## REQUIRED ACTION A
List every organization mentioned by name in the passage on the RSS and Gandhian institutions below.
## REQUIRED ACTION B
Extend the passage on the RSS and Gandhian institutions, starting after its last sentence.

## DOCUMENT PASSAGE
- - -

The scene changed dramatically in the 1970s during the movement led by Jayaprakash Narayan against Indira Gandhi. The socialists captured the Sarva Seva Sangh, with many Congress members and Gandhians crossing over to the other side.

The JP movement’s association with the RSS enabled the Rightwing outfit’s men to infiltrate the organisation and the Sarvodaya Samaj. The trend continued with successive Congress governments in Maharashtra and the Centre showing no interest in reclaiming the space.

Anil Sinha, who is writing a book on the history of socialist movements and has observed the developments in the Sarva Seva Sangh closely as a journalist, said: “The success of the RSS in infiltrating and ultimately controlling some of the Gandhian institutions has historical roots. It has to do with ideology as well.”

Sinha added: “It’s well known that during the Independence struggle many Congress leaders were soft on Hindu communalism. However, Gandhi’s murder by a Hindutva activist resulted in a complete break. But the JP movement helped the RSS gain respectability and his antiIndira alliance with the Hindutva brigade gave it the opportunity to associate with Gandhian institutions.

- - -

## GIVEN ENTRIES
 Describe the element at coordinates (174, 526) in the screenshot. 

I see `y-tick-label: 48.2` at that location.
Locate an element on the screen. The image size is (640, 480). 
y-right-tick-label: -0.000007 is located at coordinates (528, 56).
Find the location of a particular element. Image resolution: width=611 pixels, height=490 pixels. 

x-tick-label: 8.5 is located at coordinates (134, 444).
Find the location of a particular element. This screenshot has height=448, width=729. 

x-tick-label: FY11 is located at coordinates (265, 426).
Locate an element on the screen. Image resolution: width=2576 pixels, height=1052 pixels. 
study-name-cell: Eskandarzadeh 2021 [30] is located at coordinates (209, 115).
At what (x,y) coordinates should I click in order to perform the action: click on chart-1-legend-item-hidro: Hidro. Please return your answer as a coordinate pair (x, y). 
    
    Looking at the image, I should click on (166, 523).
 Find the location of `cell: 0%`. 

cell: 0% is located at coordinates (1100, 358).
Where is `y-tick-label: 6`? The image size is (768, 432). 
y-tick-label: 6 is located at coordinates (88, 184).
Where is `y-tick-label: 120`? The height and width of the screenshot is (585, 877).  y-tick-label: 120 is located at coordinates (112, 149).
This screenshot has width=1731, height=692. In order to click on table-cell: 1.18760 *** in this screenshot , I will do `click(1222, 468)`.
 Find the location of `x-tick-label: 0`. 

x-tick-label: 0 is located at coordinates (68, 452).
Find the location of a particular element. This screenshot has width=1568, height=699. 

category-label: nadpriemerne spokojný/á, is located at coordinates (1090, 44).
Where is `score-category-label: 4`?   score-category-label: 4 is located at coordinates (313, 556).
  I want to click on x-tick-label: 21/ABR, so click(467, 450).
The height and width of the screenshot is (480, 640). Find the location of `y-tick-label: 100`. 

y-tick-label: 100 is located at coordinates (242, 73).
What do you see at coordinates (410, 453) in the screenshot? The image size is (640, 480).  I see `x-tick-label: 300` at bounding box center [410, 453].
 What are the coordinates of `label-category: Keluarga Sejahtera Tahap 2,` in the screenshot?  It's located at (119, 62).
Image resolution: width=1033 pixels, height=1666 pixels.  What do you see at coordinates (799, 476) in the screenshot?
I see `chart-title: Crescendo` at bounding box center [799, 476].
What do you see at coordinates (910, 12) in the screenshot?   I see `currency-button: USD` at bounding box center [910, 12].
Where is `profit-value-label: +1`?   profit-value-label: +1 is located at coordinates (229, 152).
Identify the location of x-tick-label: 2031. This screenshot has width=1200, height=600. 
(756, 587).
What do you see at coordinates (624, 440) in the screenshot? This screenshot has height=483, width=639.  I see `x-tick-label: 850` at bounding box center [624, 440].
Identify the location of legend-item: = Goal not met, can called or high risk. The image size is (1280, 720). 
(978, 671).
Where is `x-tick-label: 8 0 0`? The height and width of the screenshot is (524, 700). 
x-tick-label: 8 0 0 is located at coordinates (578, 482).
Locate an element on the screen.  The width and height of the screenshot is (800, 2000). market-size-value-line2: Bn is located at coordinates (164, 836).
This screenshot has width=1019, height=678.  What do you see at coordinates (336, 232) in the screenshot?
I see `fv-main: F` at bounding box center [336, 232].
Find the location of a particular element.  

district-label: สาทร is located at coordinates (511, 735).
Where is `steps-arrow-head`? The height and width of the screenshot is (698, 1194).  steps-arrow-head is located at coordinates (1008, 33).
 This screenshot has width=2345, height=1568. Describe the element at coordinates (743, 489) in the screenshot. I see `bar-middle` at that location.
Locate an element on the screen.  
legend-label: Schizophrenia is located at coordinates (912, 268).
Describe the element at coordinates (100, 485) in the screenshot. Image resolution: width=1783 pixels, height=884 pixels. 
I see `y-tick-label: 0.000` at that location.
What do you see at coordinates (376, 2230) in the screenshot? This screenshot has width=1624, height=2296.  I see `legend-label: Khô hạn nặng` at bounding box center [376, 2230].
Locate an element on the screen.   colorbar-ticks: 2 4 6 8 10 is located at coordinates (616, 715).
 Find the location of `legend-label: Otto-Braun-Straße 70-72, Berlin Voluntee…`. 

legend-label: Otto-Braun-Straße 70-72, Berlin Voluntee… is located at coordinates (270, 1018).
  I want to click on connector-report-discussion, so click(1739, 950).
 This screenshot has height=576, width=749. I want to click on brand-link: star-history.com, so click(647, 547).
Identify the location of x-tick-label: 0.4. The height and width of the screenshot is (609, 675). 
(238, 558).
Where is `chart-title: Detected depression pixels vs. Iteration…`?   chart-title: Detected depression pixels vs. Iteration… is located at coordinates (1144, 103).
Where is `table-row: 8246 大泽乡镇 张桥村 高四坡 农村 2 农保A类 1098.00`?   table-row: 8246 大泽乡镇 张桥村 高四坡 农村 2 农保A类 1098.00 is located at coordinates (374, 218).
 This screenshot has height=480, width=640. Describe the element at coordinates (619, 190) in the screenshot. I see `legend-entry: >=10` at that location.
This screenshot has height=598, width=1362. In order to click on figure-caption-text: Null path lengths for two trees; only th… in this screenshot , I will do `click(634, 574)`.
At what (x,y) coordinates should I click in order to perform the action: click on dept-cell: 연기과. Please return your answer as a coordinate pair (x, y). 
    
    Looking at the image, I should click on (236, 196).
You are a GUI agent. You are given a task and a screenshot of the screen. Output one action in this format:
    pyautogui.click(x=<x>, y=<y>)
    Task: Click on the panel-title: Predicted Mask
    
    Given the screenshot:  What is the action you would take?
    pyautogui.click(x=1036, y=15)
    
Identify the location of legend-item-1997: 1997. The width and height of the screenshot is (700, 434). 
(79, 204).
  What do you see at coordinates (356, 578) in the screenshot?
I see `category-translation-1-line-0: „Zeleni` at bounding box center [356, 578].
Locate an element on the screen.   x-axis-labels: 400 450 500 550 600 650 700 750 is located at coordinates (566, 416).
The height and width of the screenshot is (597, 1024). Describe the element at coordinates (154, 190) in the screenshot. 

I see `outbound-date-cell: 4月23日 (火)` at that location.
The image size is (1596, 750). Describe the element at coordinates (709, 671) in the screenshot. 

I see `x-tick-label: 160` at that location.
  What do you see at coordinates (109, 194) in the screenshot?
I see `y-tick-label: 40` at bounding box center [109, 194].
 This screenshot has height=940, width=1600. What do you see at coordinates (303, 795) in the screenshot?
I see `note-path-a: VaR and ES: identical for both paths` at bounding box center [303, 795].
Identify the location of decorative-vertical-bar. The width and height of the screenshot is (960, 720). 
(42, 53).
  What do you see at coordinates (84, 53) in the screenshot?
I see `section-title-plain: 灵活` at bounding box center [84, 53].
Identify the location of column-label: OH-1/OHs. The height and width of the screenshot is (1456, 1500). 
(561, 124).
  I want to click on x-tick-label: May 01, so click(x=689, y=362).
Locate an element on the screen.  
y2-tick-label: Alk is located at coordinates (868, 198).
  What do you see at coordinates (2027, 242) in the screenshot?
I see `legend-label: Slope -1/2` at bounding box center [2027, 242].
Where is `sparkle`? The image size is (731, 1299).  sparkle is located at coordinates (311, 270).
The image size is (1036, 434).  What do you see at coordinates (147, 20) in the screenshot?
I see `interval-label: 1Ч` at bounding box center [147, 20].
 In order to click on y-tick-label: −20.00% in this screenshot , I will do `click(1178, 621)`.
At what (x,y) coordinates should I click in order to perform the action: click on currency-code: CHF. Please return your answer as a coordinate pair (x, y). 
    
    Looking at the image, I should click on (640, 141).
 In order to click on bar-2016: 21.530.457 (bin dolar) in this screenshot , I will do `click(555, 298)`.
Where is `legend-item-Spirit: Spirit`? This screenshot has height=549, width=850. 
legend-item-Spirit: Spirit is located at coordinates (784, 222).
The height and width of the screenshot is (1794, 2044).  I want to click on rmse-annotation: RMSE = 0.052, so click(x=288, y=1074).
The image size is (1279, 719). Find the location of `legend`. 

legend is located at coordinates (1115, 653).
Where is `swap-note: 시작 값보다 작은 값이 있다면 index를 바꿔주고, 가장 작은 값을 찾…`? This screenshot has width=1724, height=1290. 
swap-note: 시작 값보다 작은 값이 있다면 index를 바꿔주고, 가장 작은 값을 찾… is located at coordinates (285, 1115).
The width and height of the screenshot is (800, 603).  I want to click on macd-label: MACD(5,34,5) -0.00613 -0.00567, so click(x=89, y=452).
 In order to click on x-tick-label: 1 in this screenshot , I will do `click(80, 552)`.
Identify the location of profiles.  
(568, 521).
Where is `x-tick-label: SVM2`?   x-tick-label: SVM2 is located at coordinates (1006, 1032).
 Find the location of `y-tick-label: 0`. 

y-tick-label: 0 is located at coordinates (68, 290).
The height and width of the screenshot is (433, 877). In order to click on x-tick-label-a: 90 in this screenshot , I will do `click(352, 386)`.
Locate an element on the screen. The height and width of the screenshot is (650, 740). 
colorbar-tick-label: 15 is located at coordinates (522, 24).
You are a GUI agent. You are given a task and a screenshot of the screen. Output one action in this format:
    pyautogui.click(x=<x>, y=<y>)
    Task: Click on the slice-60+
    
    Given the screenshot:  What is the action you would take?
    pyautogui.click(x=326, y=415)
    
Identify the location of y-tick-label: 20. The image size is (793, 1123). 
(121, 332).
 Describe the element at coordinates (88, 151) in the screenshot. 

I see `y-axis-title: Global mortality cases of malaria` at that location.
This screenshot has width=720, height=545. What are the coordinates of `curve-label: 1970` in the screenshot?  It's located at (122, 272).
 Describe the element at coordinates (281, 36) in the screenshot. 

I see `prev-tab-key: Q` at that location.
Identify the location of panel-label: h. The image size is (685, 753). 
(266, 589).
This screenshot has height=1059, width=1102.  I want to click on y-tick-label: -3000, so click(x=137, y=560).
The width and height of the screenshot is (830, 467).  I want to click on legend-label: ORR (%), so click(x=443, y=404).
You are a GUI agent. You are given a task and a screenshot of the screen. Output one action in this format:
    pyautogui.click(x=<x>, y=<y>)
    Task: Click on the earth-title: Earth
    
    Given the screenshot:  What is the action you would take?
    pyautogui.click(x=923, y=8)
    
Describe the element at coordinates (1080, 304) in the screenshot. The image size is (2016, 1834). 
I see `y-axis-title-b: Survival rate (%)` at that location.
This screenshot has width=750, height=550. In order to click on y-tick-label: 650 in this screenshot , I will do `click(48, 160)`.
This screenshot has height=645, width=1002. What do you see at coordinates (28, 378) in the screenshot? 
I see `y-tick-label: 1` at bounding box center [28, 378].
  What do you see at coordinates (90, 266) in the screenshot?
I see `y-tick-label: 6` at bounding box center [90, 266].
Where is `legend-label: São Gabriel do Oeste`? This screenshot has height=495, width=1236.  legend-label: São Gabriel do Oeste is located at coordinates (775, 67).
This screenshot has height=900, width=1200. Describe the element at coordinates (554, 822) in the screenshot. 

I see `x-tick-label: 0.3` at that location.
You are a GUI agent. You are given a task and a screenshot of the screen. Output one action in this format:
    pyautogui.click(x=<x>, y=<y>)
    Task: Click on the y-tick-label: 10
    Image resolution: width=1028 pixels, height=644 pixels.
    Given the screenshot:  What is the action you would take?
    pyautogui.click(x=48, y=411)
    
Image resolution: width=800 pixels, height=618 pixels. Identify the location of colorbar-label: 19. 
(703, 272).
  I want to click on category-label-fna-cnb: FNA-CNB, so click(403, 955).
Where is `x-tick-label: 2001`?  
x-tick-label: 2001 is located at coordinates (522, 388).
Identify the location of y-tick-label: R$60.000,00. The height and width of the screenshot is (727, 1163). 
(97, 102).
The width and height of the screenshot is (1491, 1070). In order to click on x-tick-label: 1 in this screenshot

- - -

## TASK RESULT A
Sarva Seva Sangh, RSS, Sarvodaya Samaj, Congress

## TASK RESULT B
“The silent supporters of Hindu communalism among the Sarvodaya workers were now free to join them. Some former Lohiaites too have joined them. The influence of the Sangh parivar is not limited to physically controlling institutions: many former socialists are involved in the ideological expansion of the Sangh parivar as well.”

The control of RSS sympathisers was strengthened after the Narendra Modi government came to power in 2014.

“The Sarvodaya Samaj was supposed to be apolitical without any connection with State power, but political interference has increased in the last few years,” senior Sarva Seva Sangh committee member Avinash Kapre told The Telegraph from Wardha.

“AntiCongressism has been so dominant that the concerns about democracy and communalism have got diluted. There has been a clear tilt towards the RSS.”

Kapre added: “Mahadev Vidrohi, who was elected Sarva Seva Sangh president in 2014, wanted to continue even after completing two terms and began sacking opponents. Gandhians who had spent three or four decades with the organisation were removed. Elections were due in March 2020 but hurdles were created by Vidrohi who wanted to plant his own nominee.

“But that was the critical stage when the guardian minister of Wardha, the Congress’s Sunil Kedar, helped. He got deeply engaged in the matter and helped us elect a working president, the Calcuttabased Chandan Pal. This would not have been possible without political help as Vidrohi had created a lot of trouble in the previous election.”

Asked whether the Congress intervention was preplanned, as a revenge for the denial of space for the CWC meeting in 2018, Kedar, a minister in the Uddhav Thackeray government, said the matter “should not be seen as the Congress agenda”.

“Both the Sarva Seva Sangh and the Sevagram Ashram are supposed to be apolitical. It’s true that socialists facilitated the entry of RSS sympathisers and they have controlled many institutions across the country. My intervention should not be seen as the Congress agenda,” he said.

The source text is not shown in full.